Presently, the trail officially ends, and is blocked off, at the lower of the two falls. However, the former treadway is still usable, and many visitors continue past the brush pile to get closer to the falls. Some venture into the natural amphitheater behind the falls, and it is here and from the ledge above the falls that more than one hiker has fallen to death. The height of the upper interior rim of the upper falls amphitheater is deceptively high and the footing is tenuous. During 2004 a Putnam County woman sued the state over injuries sustained by her fall into the pool from the top of the falls, arguing the state had a responsibility to put a barrier there. Four years later a state Court of Claims judge ruled against her, saying the danger "was open and obvious to anyone employing the reasonable use of her senses". The trail's junction with the current Escarpment Trail route just past the Laurel House site is also readily apparent due to the rock pile used to block it and the wood pole that once held mileage signs. It, too, is still used unofficially to reach the waterfalls.
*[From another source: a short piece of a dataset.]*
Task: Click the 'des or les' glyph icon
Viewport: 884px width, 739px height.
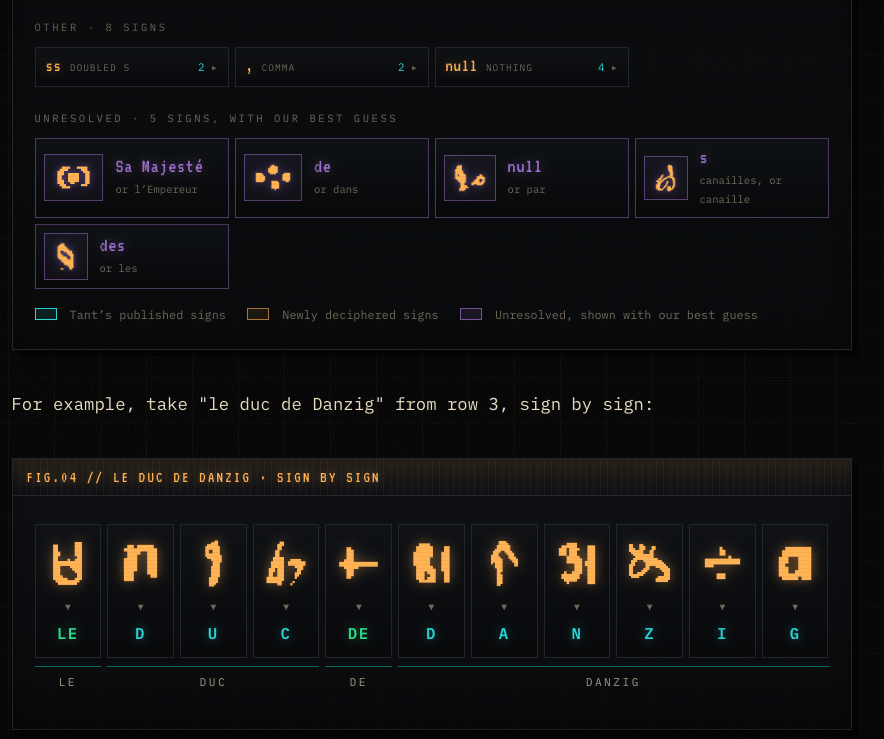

Deaths at the falls nevertheless continued. Two in 2014 prompted the state to restrict access to the falls the next summer in order to build a new trail, stone steps, and fencing. A special rescue team was formed with the falls' terrain in mind. However, two people died in falls during 2016.

===Visibility===
For those not able to get too close to it, the waterfalls can be seen in their entirety in the distance from the northern approach to the summit of Kaaterskill High Peak, across the clove, and sometimes even from the fire tower on Hunter Mountain.